Both the UK Government department BEIS and Arup have been speaking at our Healthy Cities forum on the challenges for the energy industry as we move towards a lower carbon society and what this means for local authorities and investors.

Patrick Allcorn, Head of Local Energy at the Department for Business, Energy & Industrial Strategy (BEIS) explained that it is not just how councils manage now, but through the move to electric heating in homes and electric vehicle charging infrastructure, that is important.

'Almost every city has energy constraints, and the challenge is how we move towards electric heating and electric vehicles with additional demands on supply. We are delivering the next round of strategic investment for DNOs (District Network Operators) and making these organisations into service operators,so that they can invest in demand side management. This will let them work with communities and organisations in reducing energy consumption.

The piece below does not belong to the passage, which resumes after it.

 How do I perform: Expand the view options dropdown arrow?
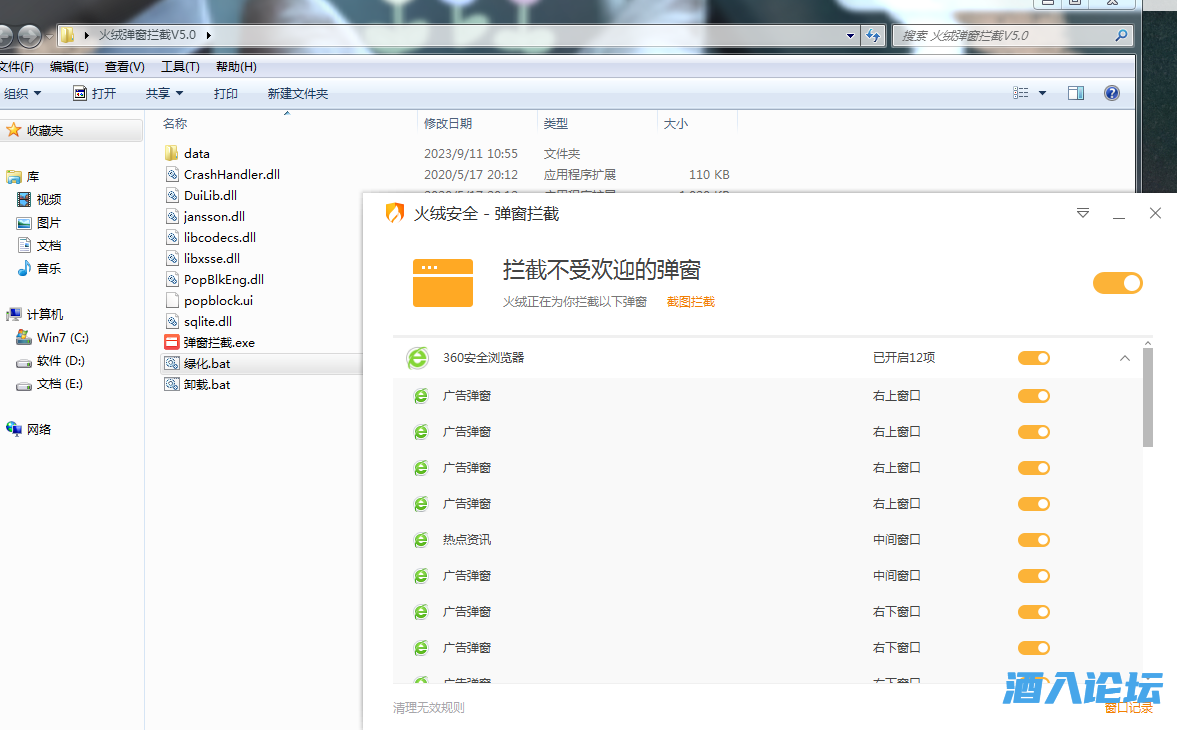(x=1042, y=93)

'We are collaborating with city councils - including West Midlands Combined Authority and Bristol - for instance - on pilot projects to find ways to invest ahead of time, so there are no blocks to regeneration or threats to the operations of emergency services, as we move towards new energy systems.'

Patrick gave a clear message about funding saying that there's a balance in making funding available from government and taking money from the customer. Please see video clip above of him explaining.

Alan Thomson, Leader of Arup's Global Energy Systems business, talked about the complexity of our energy provision and the relationship between legacy energy and renewables innovation.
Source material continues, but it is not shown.